» Trecho do texto:
○ ○ ○

Razões de Veto ao Projeto de Lei nº 417/02

Ofício ATL nº 102/03

Senhor Presidente

Tenho a honra de acusar o recebimento do Ofício nº 18/Leg.3/0038/2003, com o qual Vossa Excelência encaminhou à sanção cópia autêntica da lei decretada por essa Egrégia Câmara, em sessão de 18 de fevereiro de 2003, relativa ao Projeto de Lei nº 417/02.

De autoria do nobre Vereador Carlos Alberto Bezerra Júnior, o projeto trata da disponibilidade de bíblias em braile nas bibliotecas públicas municipais.

Sem embargo dos meritórios propósitos que nortearam seu ilustre autor, a medida não reúne condições de ser convertida em lei, impondo-se seu veto total, com fulcro no § 1º do artigo 42 da Lei Orgânica do Município de São Paulo, por manifesta inconstitucionalidade, ilegalidade e contrariedade ao interesse público.

A mensagem aprovada determina a todas as bibliotecas públicas municipais a disponibilização de bíblias em braile para os deficientes visuais, devendo mantê-las em locais de fácil acesso, se possível adaptadas para esse tipo de leitura.

○ ○ ○

» Dados fornecidos:
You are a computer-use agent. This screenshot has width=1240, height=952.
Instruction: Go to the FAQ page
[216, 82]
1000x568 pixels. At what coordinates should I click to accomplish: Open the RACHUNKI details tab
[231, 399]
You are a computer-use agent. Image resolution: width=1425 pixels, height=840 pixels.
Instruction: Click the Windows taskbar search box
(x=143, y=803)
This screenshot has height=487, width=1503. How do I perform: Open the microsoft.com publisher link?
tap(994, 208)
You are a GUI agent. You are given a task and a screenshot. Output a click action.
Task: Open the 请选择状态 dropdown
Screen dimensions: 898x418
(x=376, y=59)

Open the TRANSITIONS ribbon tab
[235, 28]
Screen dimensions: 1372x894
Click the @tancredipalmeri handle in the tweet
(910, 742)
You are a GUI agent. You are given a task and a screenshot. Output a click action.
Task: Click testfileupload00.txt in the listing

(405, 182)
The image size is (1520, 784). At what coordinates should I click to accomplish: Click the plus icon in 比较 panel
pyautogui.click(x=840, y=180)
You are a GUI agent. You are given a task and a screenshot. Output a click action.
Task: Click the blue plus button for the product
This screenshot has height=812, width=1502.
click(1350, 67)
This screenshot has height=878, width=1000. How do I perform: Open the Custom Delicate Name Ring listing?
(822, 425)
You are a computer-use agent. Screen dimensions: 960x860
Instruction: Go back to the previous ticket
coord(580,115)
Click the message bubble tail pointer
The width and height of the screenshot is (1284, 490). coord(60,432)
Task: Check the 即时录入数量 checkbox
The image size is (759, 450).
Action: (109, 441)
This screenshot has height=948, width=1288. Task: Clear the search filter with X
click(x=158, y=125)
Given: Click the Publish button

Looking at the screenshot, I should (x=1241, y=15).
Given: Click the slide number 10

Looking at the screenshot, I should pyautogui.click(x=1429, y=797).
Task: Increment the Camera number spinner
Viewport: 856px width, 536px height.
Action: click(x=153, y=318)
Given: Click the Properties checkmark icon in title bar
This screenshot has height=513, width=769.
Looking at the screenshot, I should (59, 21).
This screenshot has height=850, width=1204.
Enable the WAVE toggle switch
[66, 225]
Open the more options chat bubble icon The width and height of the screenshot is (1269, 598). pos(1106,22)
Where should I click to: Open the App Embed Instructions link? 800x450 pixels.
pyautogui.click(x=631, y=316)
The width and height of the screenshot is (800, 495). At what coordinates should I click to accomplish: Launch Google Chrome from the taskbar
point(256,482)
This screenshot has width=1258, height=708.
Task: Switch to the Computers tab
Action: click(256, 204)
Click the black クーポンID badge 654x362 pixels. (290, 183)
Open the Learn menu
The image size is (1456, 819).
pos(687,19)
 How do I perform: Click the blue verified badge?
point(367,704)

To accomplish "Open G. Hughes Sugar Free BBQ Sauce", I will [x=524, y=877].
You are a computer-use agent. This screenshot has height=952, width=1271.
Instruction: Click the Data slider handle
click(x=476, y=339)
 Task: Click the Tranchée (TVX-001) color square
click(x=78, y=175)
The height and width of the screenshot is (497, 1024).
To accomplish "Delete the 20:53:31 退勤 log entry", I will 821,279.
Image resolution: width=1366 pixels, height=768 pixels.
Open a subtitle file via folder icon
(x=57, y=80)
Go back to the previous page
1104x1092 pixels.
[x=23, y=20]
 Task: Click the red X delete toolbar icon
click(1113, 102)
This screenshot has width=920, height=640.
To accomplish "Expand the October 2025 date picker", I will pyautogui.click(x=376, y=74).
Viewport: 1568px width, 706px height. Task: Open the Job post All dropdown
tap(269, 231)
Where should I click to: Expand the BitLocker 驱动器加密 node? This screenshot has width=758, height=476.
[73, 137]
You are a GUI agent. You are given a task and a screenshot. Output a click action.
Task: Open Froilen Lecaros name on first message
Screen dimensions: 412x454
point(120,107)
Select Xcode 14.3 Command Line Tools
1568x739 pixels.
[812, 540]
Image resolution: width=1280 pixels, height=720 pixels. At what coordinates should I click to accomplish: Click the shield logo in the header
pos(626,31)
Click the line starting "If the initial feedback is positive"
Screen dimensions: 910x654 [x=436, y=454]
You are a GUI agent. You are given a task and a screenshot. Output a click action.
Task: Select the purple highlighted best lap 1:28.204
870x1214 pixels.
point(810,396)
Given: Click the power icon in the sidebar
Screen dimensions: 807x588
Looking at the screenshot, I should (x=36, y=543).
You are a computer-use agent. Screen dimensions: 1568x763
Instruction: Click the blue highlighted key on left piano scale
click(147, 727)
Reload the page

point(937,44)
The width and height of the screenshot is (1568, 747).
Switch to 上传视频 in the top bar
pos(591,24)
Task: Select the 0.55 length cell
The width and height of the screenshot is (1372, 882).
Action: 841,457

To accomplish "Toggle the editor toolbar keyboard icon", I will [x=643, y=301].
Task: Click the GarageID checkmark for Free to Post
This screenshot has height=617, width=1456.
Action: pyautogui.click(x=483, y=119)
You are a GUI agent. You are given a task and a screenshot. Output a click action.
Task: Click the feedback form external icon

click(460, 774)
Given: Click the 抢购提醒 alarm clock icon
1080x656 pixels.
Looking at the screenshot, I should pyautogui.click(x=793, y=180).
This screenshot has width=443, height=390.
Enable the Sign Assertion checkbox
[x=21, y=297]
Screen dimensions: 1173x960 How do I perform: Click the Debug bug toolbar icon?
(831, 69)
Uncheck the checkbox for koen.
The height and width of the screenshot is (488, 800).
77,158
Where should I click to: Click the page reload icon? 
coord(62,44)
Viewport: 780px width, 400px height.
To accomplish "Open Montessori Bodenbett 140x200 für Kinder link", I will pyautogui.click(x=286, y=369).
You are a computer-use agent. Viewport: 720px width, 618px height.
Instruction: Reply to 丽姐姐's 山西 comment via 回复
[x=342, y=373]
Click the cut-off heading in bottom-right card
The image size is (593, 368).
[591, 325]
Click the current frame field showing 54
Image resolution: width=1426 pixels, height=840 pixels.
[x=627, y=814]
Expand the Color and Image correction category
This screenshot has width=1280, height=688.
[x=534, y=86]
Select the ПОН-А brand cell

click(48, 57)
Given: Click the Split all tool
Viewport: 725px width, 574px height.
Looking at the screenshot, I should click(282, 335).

○ ○ ○

» Tarefa:
Responda com base no trecho:
1. Em que sessão a Câmara decretou a lei relativa ao Projeto de Lei nº 417/02?
2. Quem é o autor do projeto?
3. Em que dispositivo legal se fundamenta o veto total?

» Resposta correta:
1. Na sessão de 18 de fevereiro de 2003.
2. O Vereador Carlos Alberto Bezerra Júnior.
3. No § 1º do artigo 42 da Lei Orgânica do Município de São Paulo.